> _Goal of the exercise_: Reproduce the article on Satu Heiskanen's ALS below word for word, changing nothing.

(Text)

Appetite for life
“Satu Heiskanen suffers from ALS, which causes muscle atrophy. Giving up is not an option”, she says.
“I found it difficult to get up from the sandpit. I had to use the strength in my arms to help me get up the stairs.”
Satu Heiskanen thought her two pregnancies were the cause of her lack of strength. Her sons we born in consecutive years and she had sleepless nights with her youngest.
When her right foot started to drag and she became unsteady on her feet, her family made her go and see a doctor. Doctor’s suspicions meant Satu had to go for more tests. Over 6 months, the doctor ruled out various illnesses, but a gene mutation confirmed the ALS diagnosis. Satu, now 39, was 33 then.
“I don’t fit the typical characteristics of ALS. The diagnosis was a complete shock.”
The majority of those with ALS are men past middle age. The cause is not usually known, but for a few it is caused by a gene mutation.
ALS attacks motor neurons that control muscles. Muscles become stiff and weaken and experience cramps and twitching. ALS patients die from respiratory failure, but progression of the disease varies from one person to the next.
Satu doesn’t remember much from the time of diagnosis. She feels that the lack of information available then and poor support left her feeling helpless.

(End Text)
(Records provided)

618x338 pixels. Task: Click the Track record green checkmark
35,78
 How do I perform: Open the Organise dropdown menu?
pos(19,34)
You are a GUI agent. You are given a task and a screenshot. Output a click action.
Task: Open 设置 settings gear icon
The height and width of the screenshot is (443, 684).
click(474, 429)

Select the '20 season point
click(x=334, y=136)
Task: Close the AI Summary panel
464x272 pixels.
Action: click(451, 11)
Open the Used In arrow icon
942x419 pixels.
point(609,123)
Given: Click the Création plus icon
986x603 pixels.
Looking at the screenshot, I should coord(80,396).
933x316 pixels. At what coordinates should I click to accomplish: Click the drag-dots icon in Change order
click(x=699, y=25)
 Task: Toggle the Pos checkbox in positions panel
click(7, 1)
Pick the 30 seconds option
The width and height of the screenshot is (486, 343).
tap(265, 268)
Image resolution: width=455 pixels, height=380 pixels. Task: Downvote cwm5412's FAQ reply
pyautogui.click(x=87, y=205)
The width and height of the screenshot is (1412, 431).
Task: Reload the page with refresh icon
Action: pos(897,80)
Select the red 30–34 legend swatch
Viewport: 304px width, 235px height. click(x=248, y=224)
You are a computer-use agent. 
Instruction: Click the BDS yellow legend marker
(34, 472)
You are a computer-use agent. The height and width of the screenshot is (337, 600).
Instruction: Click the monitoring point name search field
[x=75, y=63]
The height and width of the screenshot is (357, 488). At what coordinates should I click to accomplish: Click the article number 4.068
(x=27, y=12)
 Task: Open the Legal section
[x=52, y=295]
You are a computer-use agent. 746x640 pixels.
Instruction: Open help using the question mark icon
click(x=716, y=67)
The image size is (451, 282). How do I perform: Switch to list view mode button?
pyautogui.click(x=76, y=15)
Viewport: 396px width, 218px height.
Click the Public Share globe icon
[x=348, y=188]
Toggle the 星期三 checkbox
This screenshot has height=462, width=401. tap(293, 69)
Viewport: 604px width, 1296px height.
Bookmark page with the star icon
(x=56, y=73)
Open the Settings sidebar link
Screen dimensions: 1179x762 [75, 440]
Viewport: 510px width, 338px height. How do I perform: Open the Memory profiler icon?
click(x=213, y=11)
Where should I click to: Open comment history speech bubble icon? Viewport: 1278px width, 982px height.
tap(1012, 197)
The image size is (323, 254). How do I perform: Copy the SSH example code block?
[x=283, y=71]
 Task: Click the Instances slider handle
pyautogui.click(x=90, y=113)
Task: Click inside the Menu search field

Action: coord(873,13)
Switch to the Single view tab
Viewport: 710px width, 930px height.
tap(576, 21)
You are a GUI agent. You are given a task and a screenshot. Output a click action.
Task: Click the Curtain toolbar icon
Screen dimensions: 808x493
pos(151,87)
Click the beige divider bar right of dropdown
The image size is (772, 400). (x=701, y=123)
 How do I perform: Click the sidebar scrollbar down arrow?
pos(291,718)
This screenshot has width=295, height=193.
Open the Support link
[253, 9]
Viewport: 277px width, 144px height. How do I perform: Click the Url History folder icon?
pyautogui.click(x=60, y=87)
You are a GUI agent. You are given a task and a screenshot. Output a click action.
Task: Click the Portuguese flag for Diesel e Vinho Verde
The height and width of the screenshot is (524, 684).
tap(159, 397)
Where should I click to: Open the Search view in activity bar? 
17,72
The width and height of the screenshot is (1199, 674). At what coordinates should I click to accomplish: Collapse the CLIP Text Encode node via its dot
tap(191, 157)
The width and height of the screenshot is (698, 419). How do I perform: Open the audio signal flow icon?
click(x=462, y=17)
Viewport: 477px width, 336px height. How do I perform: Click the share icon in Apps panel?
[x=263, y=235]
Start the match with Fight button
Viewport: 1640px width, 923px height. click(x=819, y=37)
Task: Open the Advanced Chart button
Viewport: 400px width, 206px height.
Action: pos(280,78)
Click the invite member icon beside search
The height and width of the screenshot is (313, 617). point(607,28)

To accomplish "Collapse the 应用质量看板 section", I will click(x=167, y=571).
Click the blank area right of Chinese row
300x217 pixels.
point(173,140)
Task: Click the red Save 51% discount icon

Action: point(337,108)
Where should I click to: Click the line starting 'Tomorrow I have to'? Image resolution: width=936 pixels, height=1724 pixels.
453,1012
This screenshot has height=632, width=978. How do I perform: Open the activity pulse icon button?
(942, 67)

(End Records provided)

> _Answer to this exercise_:
Appetite for life
“Satu Heiskanen suffers from ALS, which causes muscle atrophy. Giving up is not an option”, she says.
“I found it difficult to get up from the sandpit. I had to use the strength in my arms to help me get up the stairs.”
Satu Heiskanen thought her two pregnancies were the cause of her lack of strength. Her sons we born in consecutive years and she had sleepless nights with her youngest.
When her right foot started to drag and she became unsteady on her feet, her family made her go and see a doctor. Doctor’s suspicions meant Satu had to go for more tests. Over 6 months, the doctor ruled out various illnesses, but a gene mutation confirmed the ALS diagnosis. Satu, now 39, was 33 then.
“I don’t fit the typical characteristics of ALS. The diagnosis was a complete shock.”
The majority of those with ALS are men past middle age. The cause is not usually known, but for a few it is caused by a gene mutation.
ALS attacks motor neurons that control muscles. Muscles become stiff and weaken and experience cramps and twitching. ALS patients die from respiratory failure, but progression of the disease varies from one person to the next.
Satu doesn’t remember much from the time of diagnosis. She feels that the lack of information available then and poor support left her feeling helpless.